Im Bistum Basel nehmen Theologinnen und Theologen ohne Diakon- oder Priesterweihe einen grossen Teil der Aufgaben in der Seelsorge wahr (Bild: Institutiofeier mit Bischof Felix Gmür am 28. Mai 2017 in Buchs AG) – darum sollen sie an der Messe mit Papst Franziskus in Genf ihren Platz haben. (Foto: Roger Wehrli)
16.06.2018 – Aktuell

Die Albe zeigt dem Papst die Realität der Schweizer Kirche

Nicht ordinierte Seelsorgende mussten sich für ihre sichtbare Teilnahme an der Papstmesse wehren

Anfänglich war die Präsenz nichtordinierter Seelsorgerinnen und Seelsorger an der Messe mit Papst Franziskus in Genf nicht vorgesehen. Dank der Initiative zweier Theologinnen aus Basel erhalten sie nun doch ihren sichtbaren Platz.
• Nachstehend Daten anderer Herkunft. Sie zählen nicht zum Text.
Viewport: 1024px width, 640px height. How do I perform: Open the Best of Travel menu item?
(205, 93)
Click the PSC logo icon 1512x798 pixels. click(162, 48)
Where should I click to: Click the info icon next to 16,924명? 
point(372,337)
Mehr als 40 000 Personen haben sich für die Messe mit Papst Franziskus vom 21. Juni im Genfer Kongresszentrum Palexpo angemeldet. Doch das Anmeldeformular für die Papstmesse sorgte im Bistum Basel für Befremden, weil nichtordinierte Theologinnen und Theologen mit keinem Wort erwähnt wurden. Auf Initiative zweier Theologinnen aus Basel setzte sich Bischof Felix Gmür dafür ein, dass auch nichtordinierte Seelsorgende einen sichtbaren Platz im Gottesdienst bekommen: Sie werden in der Albe, dem weissen liturgischen Gewand, teilnehmen.

Für die Teilnahme an dieser Eucharistiefeier am Donnerstag, 21. Juni, um 17.30 Uhr konnten sich in einem ersten Schritt Pfarreien, Seelsorgeeinheiten, Ordensgemeinschaften und katholische Schulen anmelden. Doch das Online-Formular, welches die Diözese Lausanne vom Vatikan übernommen und auf ihrer Webseite aufgeschaltet hatte, berücksichtigte die Schweizer Gegebenheiten nicht und sorgte damit für Befremden und Kopfschütteln. Eine, die nicht bloss die Faust im Sack machte, sondern ihre Überzeugung kundtat, war Dorothee Becker. Die Theologin und Seelsorgerin in der Pfarrei Heiliggeist in Basel erklärt: «Als Anmeldekategorien sind auf diesem offiziellen Formular aufgeführt: Priester, Diakone und andere Gläubige». Es störte sie, dass Pastoralassistentinnen, Gemeindeleitende oder Spitalseelsorger – ganz allgemein Theologinnen und Theologen ohne Weihe – nicht als eigene Kategorie aufgeführt sind.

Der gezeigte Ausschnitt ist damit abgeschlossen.